Angela from Stains asks - Dear Unkle Munky, earlier today I successfully created a ‘coldfusion nuclear reaction’ in my mums washing machine. The implications are mind blowing and with just a little tweaking I am sure that I can meet most (if not all) of the world’s energy needs. This aside, what programme do I need to select for my woollies?
Unkle Munky says - Dear Angela, well done indeed on your recent discovery. I think we were all beginning to get a little restless with regards to the looming energy crisis. Thanks to both yourself and your mum’s washing machine we can now put these troubling concerns behind us. As to your woollies query, I would recommend programme ‘J’. A forty degree wash with a gentle spin is just the ticket for those fleecy washday blues. Well done again!
Sarah from Lewisham asks - Dear Unkle Munky, did you receive my letter marked with horse manure?
Unkle Munky says - Dear Sarah, I did indeed receive your stinky bloody mail! I would have replied far earlier had I not found myself in the middle of an involuntary erection incident. As to your letter; I am sure that your ‘horse whisperer’ boyfriend simply forgot himself for a moment? His attempting to feed you a sugar lump whilst whispering sweet-nothings into your ear could, after all, be interpreted as an affection act on his part. I feel that your initial response may have been a little reactionary and would advise that you insert the artificial horsetail into your rectum as originally requested.
The Unkle Munky Entertainment Spot.
Introducing Ms. Mary Motion Sickness.
Earlier this week our insensitive Entertainment reporter, Ms. Mary Motion Sickness, met up with garage music luminary, Mr. Craig David.
Mary - Hello Craig, lovely to meet you. Please, take a seat.
Craig - Thank you.
Mary - So now then, why the stupid beard?
Craig - Pardon me?
Mary - The beard? It looks really dumb. Is it drawn on with a marker pen or what?
Craig - ………
Mary - Security!
Mary - So there you have it. Craig David, stupid beard, daft hat, and really quite upset.

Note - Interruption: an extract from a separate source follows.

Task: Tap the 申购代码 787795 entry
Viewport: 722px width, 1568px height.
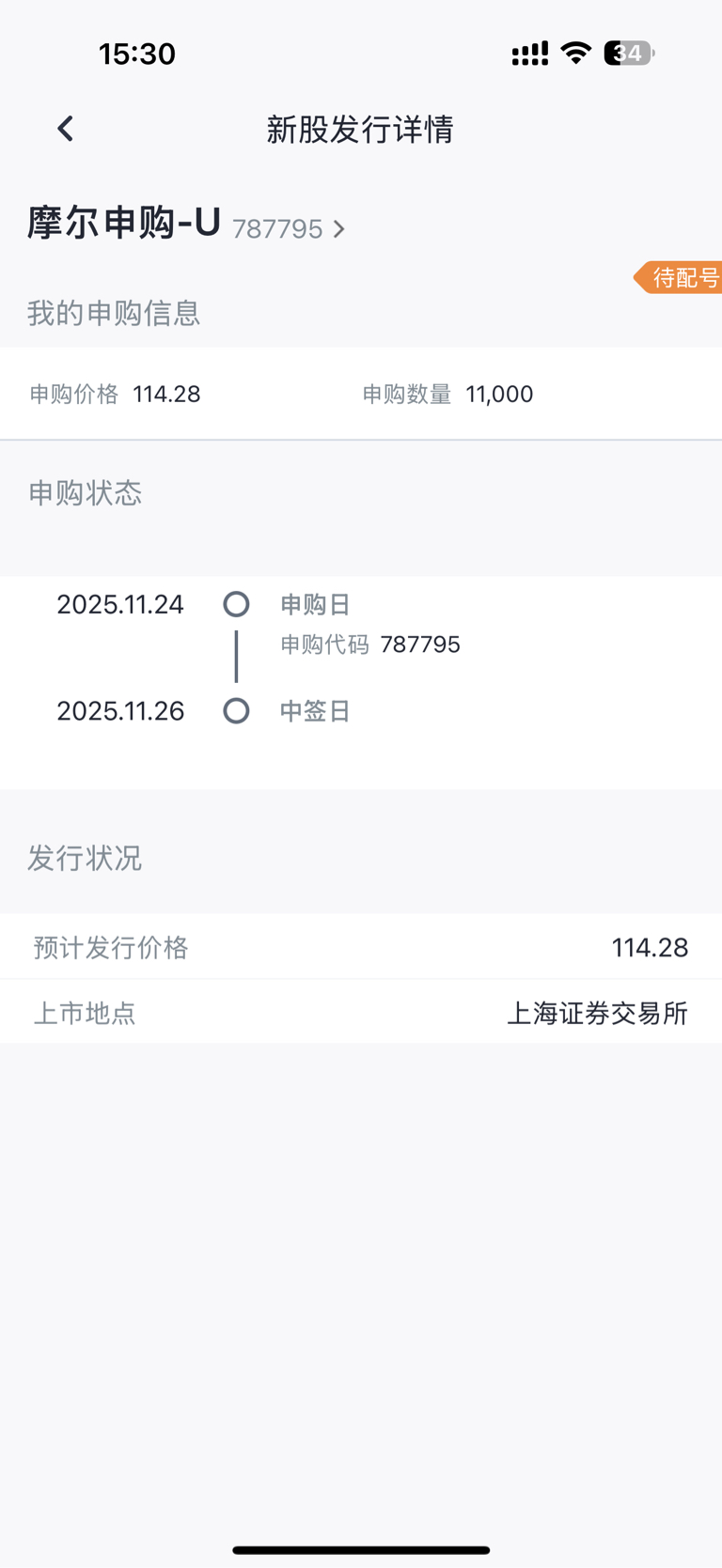Action: [370, 644]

*Mary Motion Sickness for Unkle Munky and no mistake.
Ref. Mary Motion Sickness.
Unkle Munky says - What the fuc…?
Ms. Bumton replies - I told ya she was good!
Graham from Hove asks - Dear Unkle Munky, how on earth are model ships inserted into bottles?
Ref. Inane questions.
Dear Ms. Bumton, once again I must call your moderating skills into question. The previous enquiry regarding a ship in a bottle is hardly going to appeal to my discerning reader. May I suggest that you email Graham from Hove and explain to him that his problems are not yet serious enough to be discussed on the pages of Unkle Munky.
Charlotte from Dewsbury asks - Dear Unkle Munky, how can I best prepare my twelve year old daughter for her first period?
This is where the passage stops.